What to do –
Please report how many lines in these records contain the string "will", and give nothing besides the number.

Collected data entries:
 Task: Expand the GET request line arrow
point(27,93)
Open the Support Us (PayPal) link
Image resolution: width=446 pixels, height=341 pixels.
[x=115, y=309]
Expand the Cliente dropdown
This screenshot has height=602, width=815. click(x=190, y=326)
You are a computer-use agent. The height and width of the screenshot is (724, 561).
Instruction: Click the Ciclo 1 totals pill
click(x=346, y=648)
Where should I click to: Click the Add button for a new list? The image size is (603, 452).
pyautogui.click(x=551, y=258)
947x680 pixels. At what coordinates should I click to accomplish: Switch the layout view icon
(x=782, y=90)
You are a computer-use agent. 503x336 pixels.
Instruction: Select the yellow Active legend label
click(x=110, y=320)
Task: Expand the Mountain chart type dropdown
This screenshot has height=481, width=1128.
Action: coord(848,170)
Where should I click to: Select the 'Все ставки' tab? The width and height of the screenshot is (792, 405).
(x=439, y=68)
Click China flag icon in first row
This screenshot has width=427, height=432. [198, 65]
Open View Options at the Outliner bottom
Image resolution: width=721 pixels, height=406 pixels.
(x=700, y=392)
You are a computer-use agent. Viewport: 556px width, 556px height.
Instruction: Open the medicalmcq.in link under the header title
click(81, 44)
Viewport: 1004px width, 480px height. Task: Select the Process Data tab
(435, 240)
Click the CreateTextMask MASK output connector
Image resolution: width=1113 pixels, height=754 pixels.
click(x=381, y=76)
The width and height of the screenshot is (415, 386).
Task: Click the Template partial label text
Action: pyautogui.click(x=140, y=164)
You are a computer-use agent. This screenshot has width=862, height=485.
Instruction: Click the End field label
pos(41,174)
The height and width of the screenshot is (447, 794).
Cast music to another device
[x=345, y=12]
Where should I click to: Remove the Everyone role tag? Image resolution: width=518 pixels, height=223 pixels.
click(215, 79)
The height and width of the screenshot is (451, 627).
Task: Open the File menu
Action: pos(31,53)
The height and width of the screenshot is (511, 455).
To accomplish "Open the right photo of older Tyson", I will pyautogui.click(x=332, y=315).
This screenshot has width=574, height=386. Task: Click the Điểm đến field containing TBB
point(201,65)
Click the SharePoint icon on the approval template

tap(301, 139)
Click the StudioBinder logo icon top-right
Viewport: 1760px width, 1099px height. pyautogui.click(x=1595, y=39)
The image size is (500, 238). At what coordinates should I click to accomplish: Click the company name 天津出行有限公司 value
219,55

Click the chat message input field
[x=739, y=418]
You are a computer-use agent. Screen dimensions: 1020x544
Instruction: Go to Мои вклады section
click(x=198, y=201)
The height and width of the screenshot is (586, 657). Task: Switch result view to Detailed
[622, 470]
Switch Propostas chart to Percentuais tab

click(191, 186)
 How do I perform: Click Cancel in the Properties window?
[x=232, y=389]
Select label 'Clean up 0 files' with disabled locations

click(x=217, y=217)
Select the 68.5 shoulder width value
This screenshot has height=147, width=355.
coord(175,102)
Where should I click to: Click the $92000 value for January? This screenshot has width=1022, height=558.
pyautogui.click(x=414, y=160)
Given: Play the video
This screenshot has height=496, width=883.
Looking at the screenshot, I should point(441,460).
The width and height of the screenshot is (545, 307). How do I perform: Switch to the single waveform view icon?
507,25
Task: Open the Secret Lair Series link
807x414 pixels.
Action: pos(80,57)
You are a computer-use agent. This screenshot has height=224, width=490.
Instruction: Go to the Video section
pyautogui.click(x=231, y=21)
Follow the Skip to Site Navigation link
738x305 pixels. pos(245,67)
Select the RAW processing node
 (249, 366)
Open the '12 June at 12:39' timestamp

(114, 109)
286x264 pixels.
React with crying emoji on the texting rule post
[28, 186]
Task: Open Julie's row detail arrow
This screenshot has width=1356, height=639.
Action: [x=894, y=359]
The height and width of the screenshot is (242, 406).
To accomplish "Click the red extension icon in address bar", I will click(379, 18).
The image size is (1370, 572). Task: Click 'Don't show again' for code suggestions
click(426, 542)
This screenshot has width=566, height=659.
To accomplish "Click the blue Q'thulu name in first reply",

Your solution –
2